What you will do ▸ In the entries below, every line that contains "This" must be located and copied.

Entries supplied ▸
- - - -
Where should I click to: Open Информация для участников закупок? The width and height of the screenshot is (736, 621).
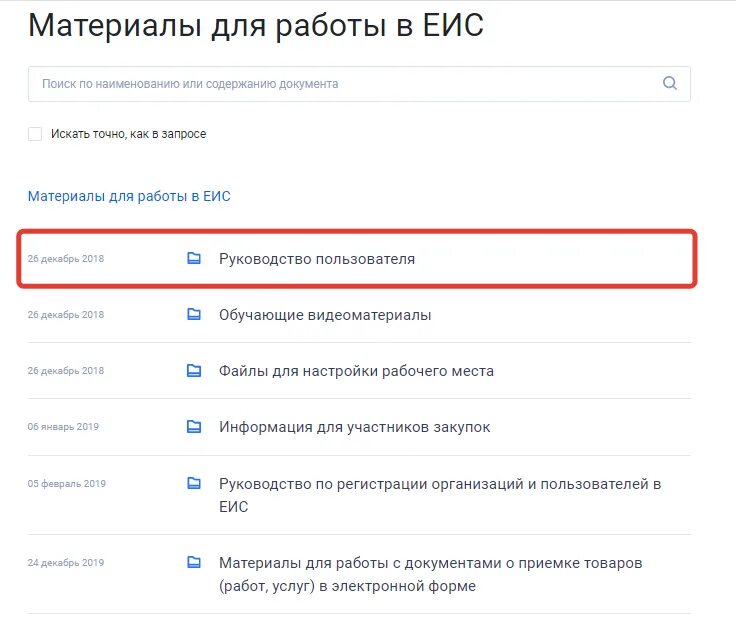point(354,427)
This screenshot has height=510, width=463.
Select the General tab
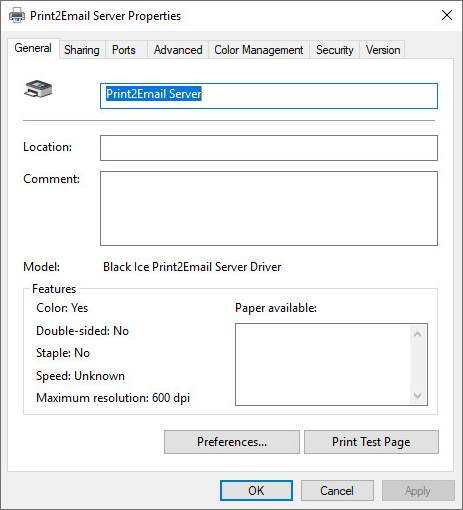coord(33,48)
- - - -
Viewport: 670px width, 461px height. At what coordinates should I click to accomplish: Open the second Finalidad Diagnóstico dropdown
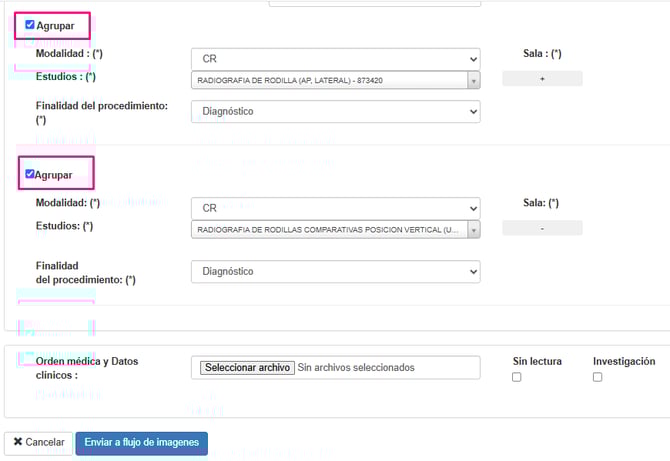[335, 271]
- - - -
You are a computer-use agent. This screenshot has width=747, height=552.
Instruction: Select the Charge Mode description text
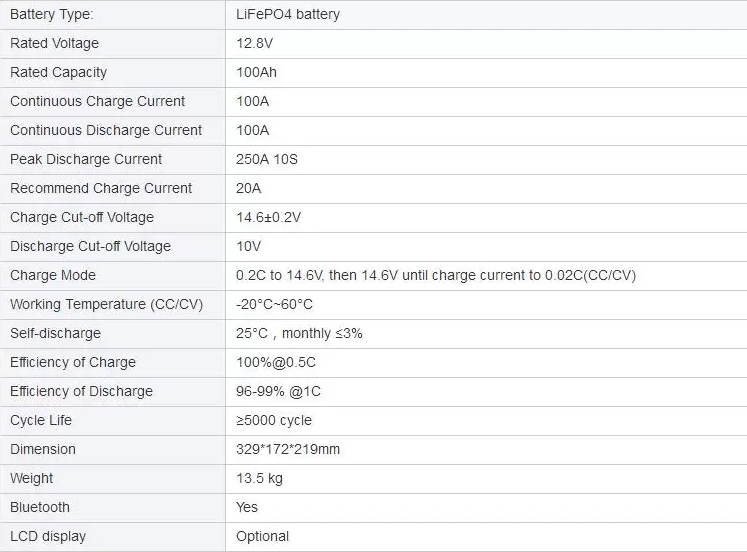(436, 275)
- - - -
Problem solution ▸
This screenshot has height=510, width=463.
You are a computer-use agent. This screenshot has width=747, height=552.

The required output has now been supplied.